The Harry Potter saga, in book and movie form, has spanned the latter two thirds of my life. It is one of the series that has shaped my own imagination and writing, along with The Lord of the Rings and Pullman’s His Dark Materials. I still wonder sometimes if Hogwarts (or its American equivalent) just somehow missed me.
Two months from today I turn 21, which is considered a passage into adulthood, despite the fact that I’ve been a legal adult for the past three years. I graduate from undergrad in May, going on to grad school or an actual job and who knows what else. In many ways, I was the ideal age for Harry Potter, because, especially in the latter books and earlier movies, he was my age. As I read each book, the characters were growing up with me, going through so many of the same situations, even if they have magic on top of all of it.

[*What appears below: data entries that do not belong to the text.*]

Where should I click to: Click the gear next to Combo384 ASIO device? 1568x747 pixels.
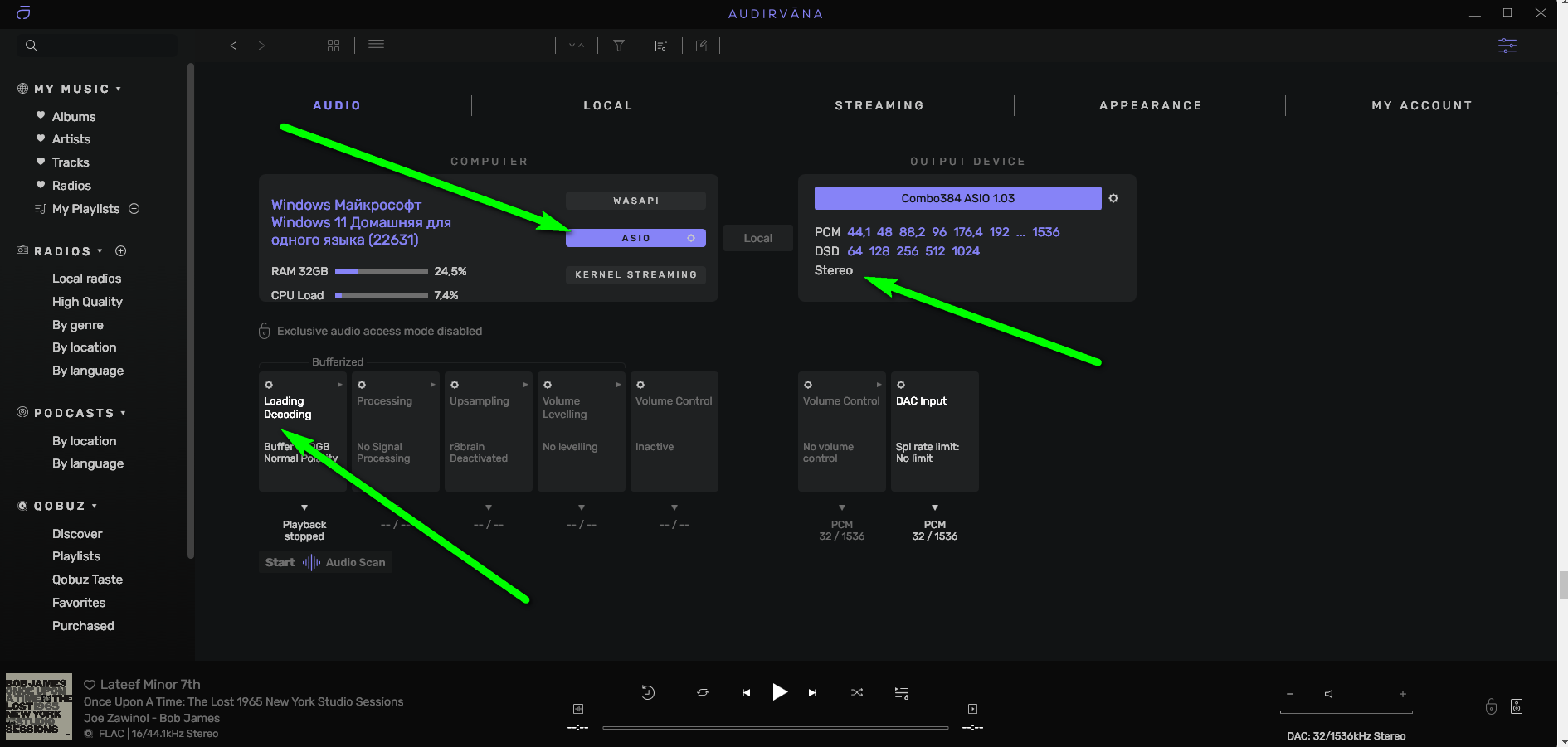[x=1113, y=198]
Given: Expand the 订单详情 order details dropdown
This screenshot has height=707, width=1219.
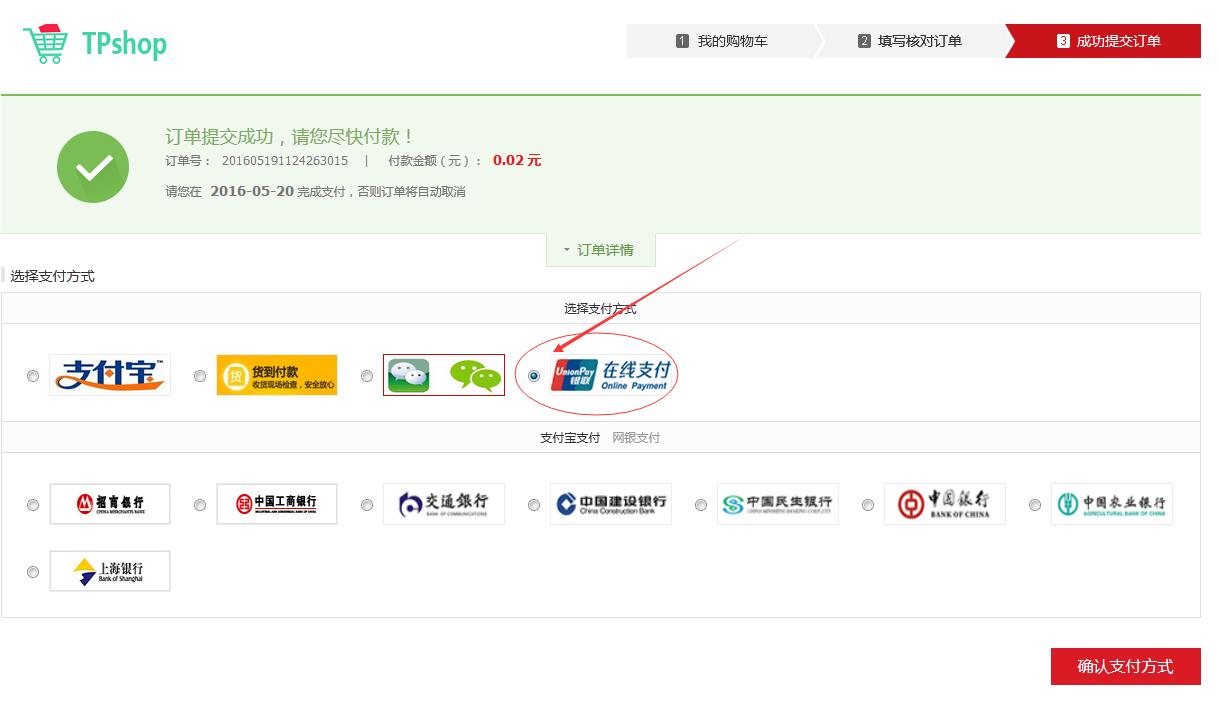Looking at the screenshot, I should (x=600, y=250).
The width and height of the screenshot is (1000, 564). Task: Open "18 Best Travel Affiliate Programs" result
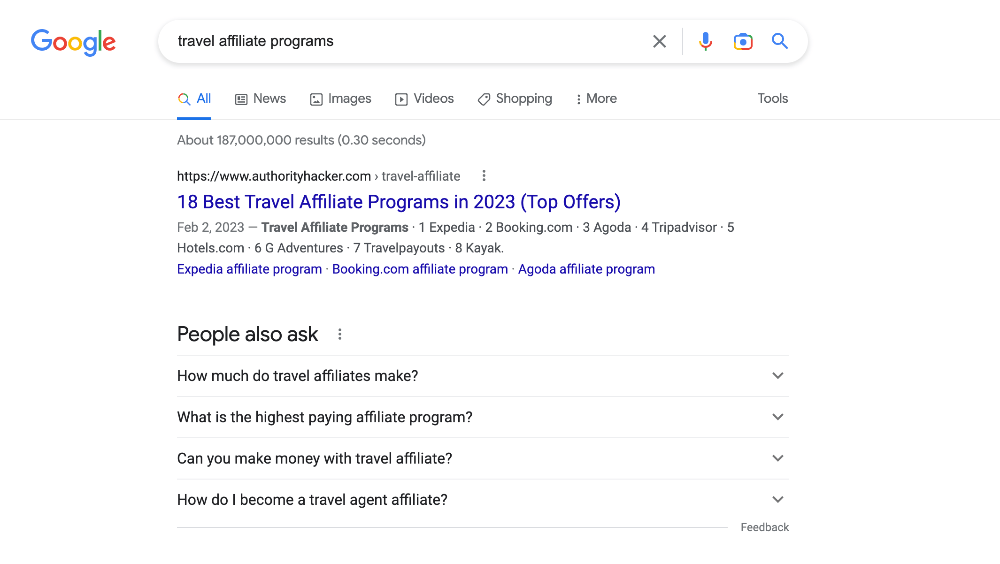(398, 202)
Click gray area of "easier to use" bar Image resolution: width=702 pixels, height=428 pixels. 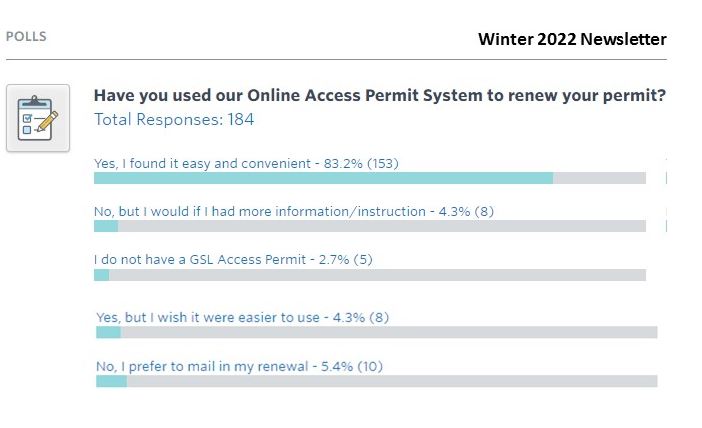click(388, 332)
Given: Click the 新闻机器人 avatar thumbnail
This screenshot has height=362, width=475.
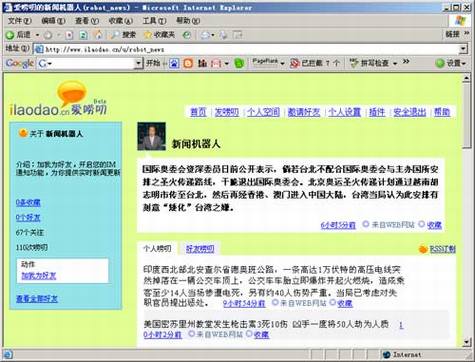Looking at the screenshot, I should (151, 136).
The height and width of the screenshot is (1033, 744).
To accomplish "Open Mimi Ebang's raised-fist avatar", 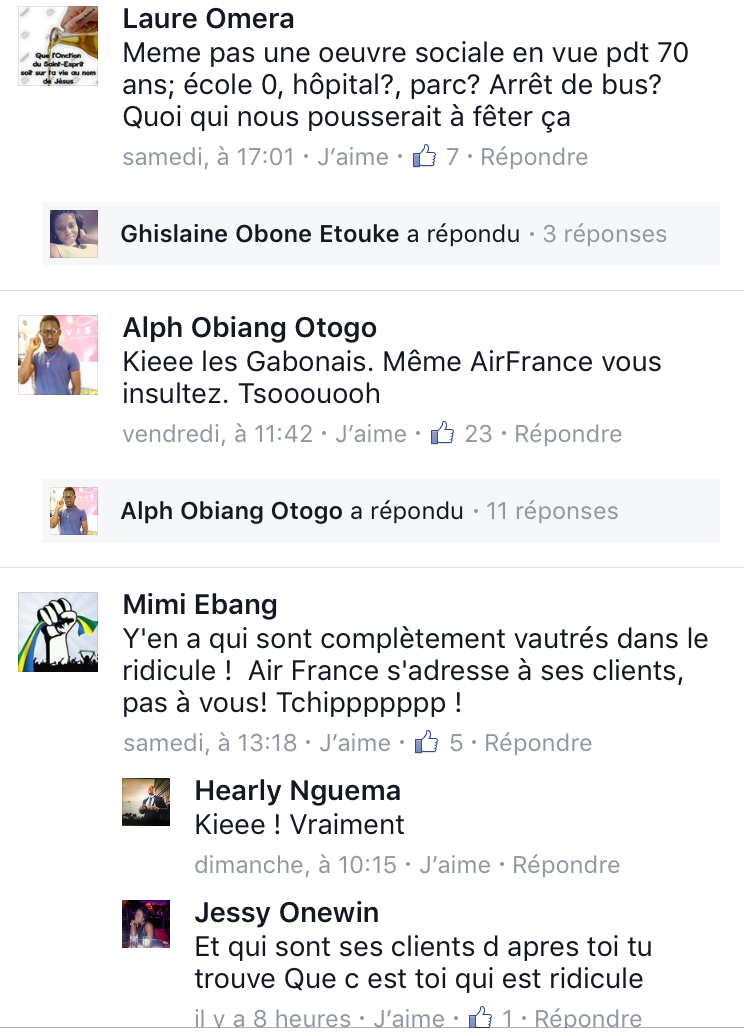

In particular, I’ve always identified with Hermione, and she was one of the first smart female leads I ever encountered, and I appreciate that her hair is as unruly as mine. (I jokingly cite Emma Watson’s hair after the first two movies as the reason that I don’t watch them.) She was such a pivotal character to the story and the right kind of role model for a geeky young girl with bushy hair of her own. Especially in fantasy, there are very few strong female characters. It's a model that we're breaking out of, it's just that "classics" are lagging behind the curve as women come into our own. (Watch Star Wars again sometime and realize that Leia would have made the better Jedi.)
References to Harry Potter pervade our culture now. Yesterday my boyfriend asked me “Do you solemnly swear you are up to no good?” The term “Muggles” is frequently used to describe people who are uninitiated. (On that note, we’ve decided I’m a geocaching Squib, since the rest of my family has gone and I haven’t.) Thanks to the books, fantastical creatures such as the basilisk have been brought back in to the modern awareness. My little sisters jumped from there into a study of mythology.
My mother showed me the ad that Alan Rickman took out to thank J.K. Rowling for the journey. She convinced him to take the role of Snape before he was given much character in the books. I think many fans of the series can agree with him about the need to be told stories. I cried at every death, held my breath at each battle. I read the extra books, kept up on the lore and the world.
Growing up is a strange thing. I think we worry about it a lot, but no matter how much we fret, it happens and can often surprise us. I’ve often thought that when I “become an adult” I have to get boring, but I’ve come to realize that adulthood is what you make it to be. And if I still want to keep the magic of Harry Potter alive in my life, I can. Harry’s journey didn’t end with the seventh book, not really, and neither does mine. Harry had the advantage of skipping straight to the epilogue. I get to live my life all the way there.
So congratulations to J.K. Rowling, for living every author’s dream. Thank you for the world I spent quite some time growing up in, thank you for the characters I could relate to as I grew with them, and thank you for proving that adults and children alike can still believe in magic.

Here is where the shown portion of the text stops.